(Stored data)

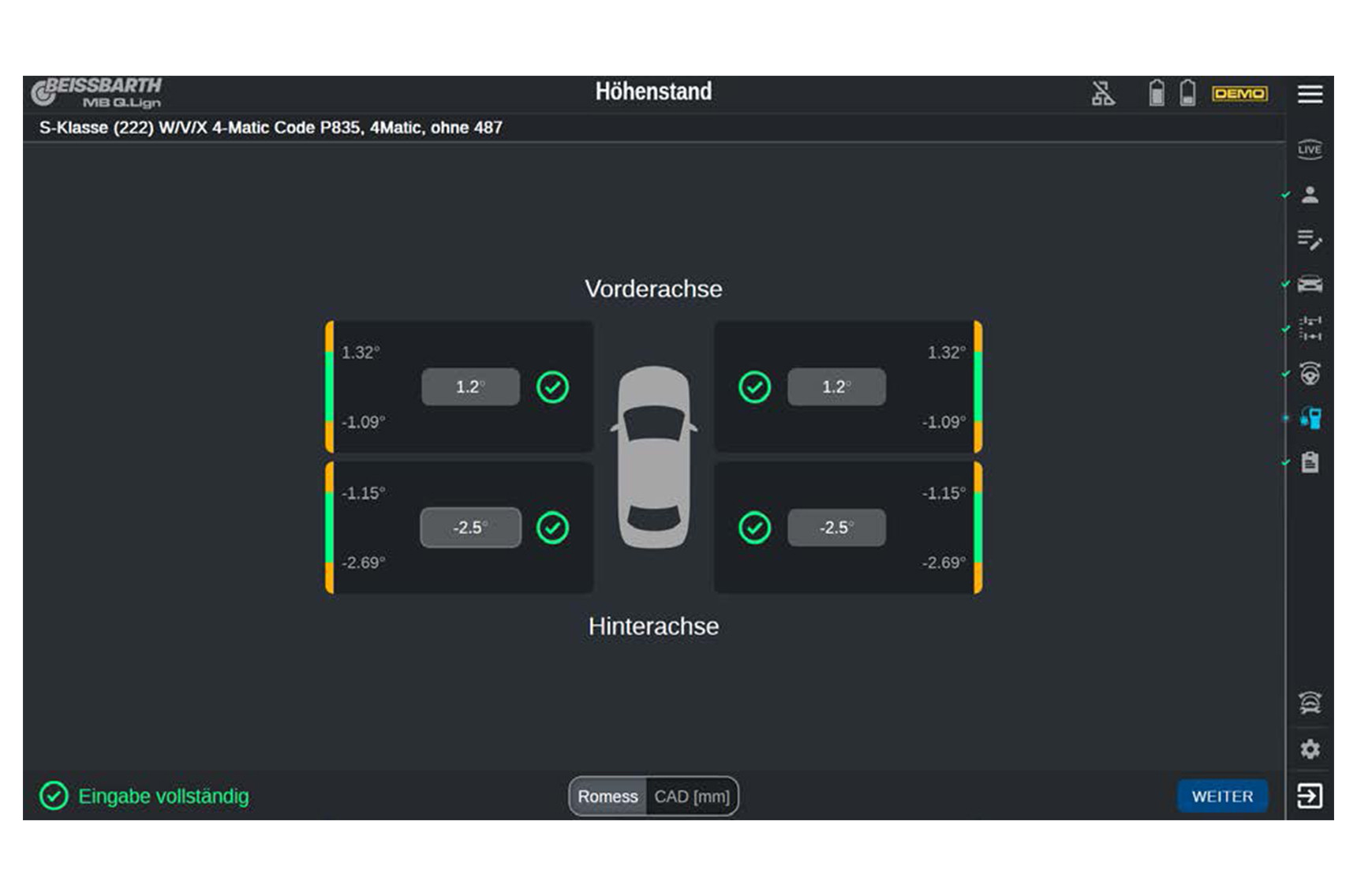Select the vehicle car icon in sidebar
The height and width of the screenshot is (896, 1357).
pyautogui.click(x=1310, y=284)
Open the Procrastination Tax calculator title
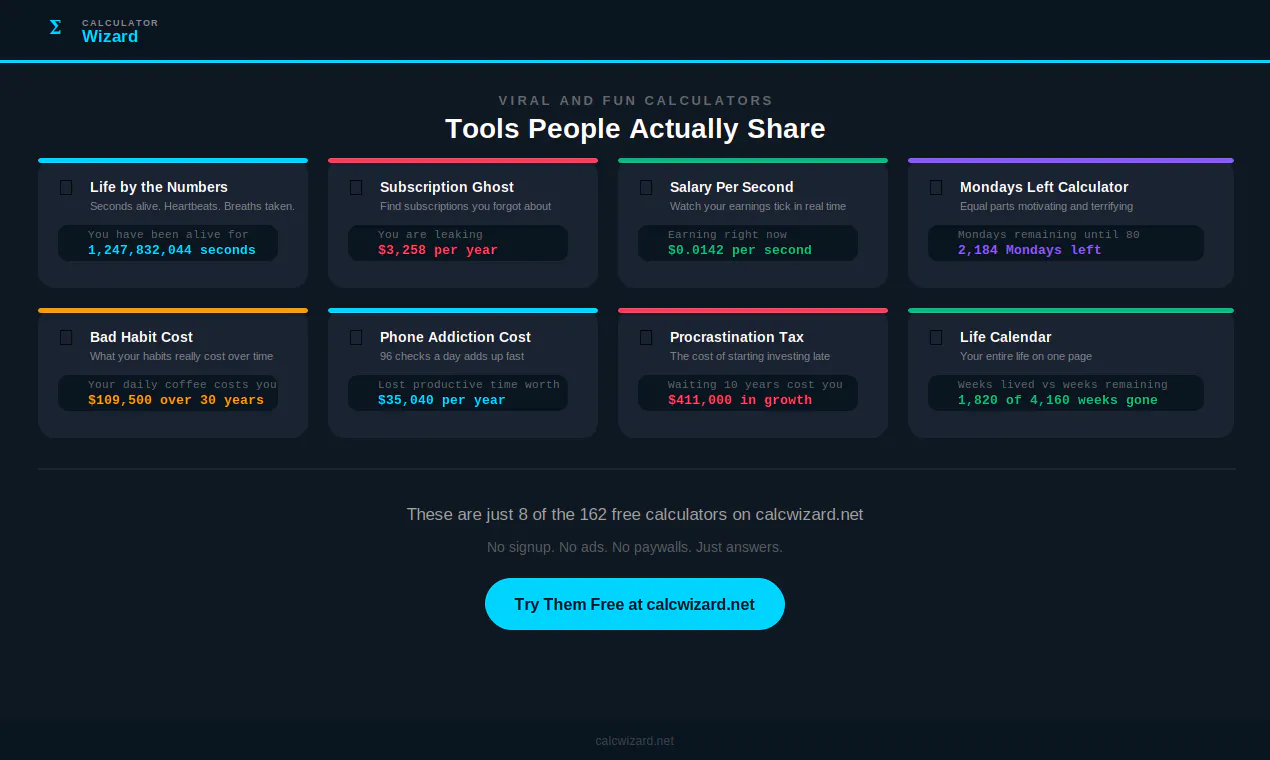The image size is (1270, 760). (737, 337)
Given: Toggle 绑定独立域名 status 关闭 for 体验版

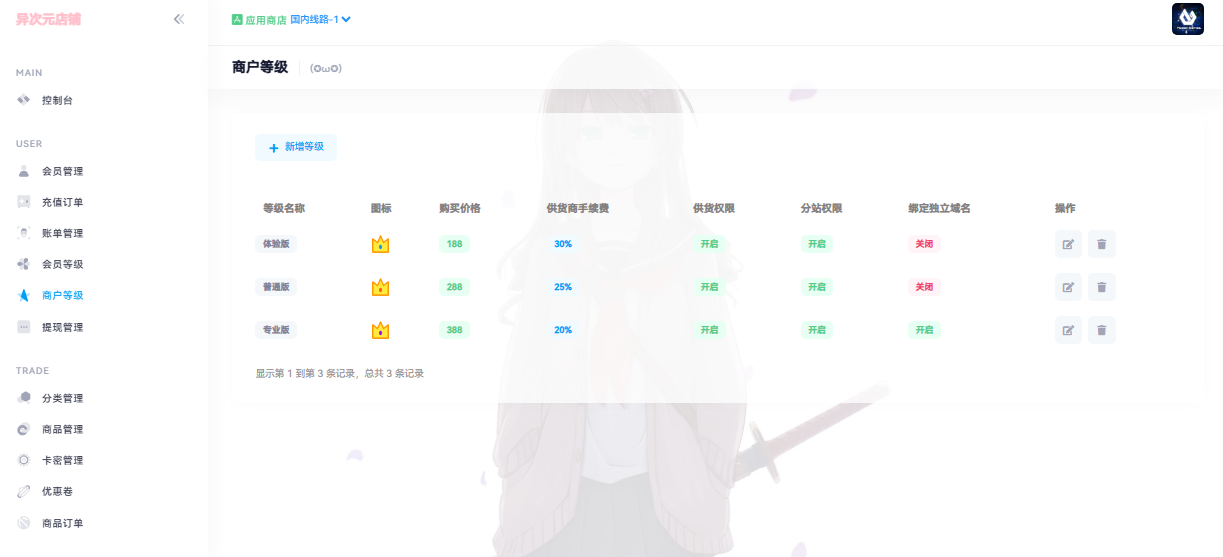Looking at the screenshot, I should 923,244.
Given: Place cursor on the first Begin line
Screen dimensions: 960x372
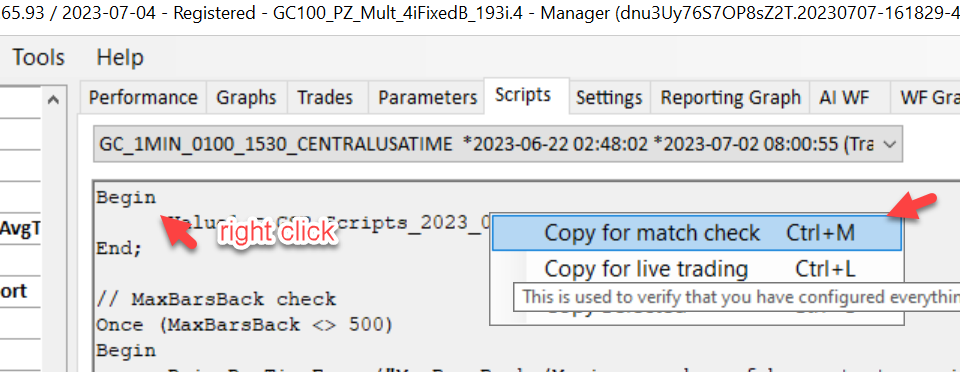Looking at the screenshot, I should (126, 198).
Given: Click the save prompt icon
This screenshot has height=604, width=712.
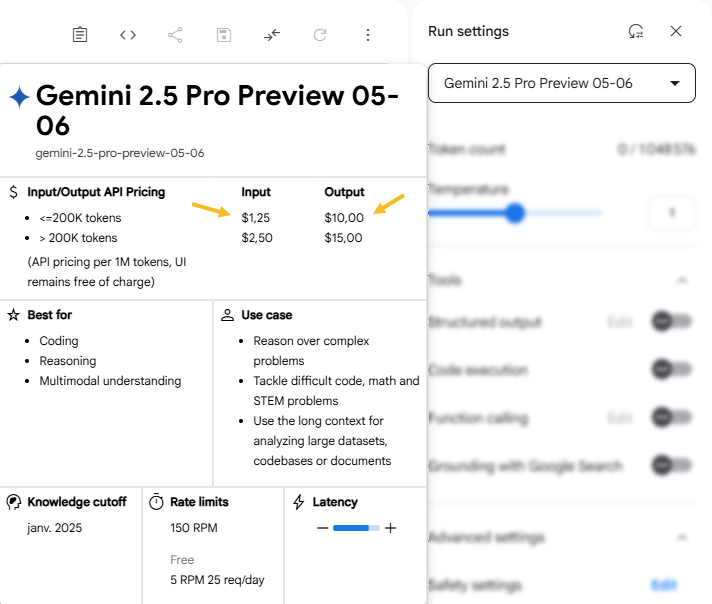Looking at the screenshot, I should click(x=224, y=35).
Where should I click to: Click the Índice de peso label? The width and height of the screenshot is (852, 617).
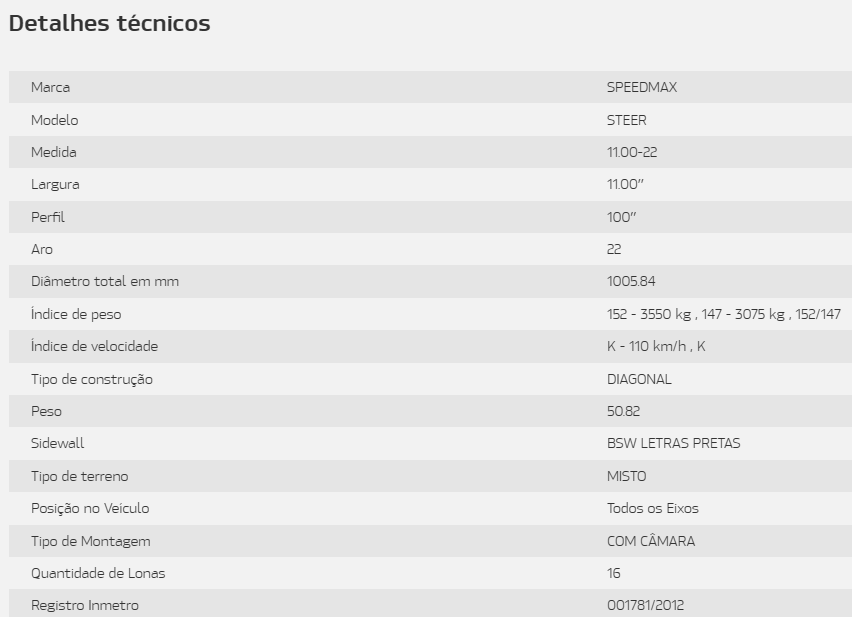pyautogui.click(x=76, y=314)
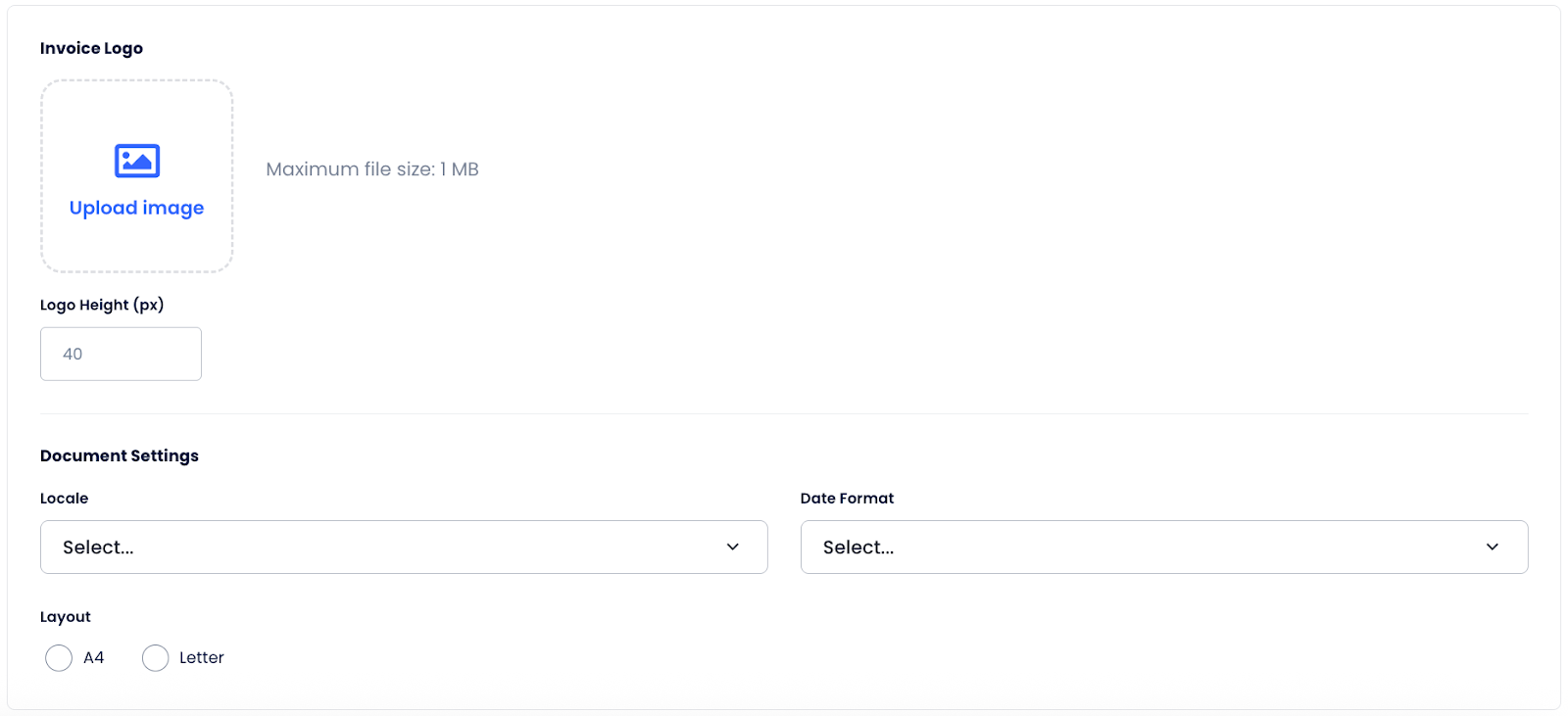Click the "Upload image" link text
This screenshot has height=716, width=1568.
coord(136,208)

Assignment: Beginning with the line that contains "Screen dimensions: 960x372" and ending with the last line of the data, transcribe each line exactly; pictures stay out.

Solution:
Screen dimensions: 960x372
Looking at the screenshot, I should (126, 198).
Given: Click the save prompt icon
This screenshot has height=604, width=712.
Looking at the screenshot, I should click(x=224, y=35).
Where should I click to: Click the Índice de peso label? The width and height of the screenshot is (852, 617).
pyautogui.click(x=76, y=314)
Click the "Upload image" link text
This screenshot has height=716, width=1568.
coord(136,208)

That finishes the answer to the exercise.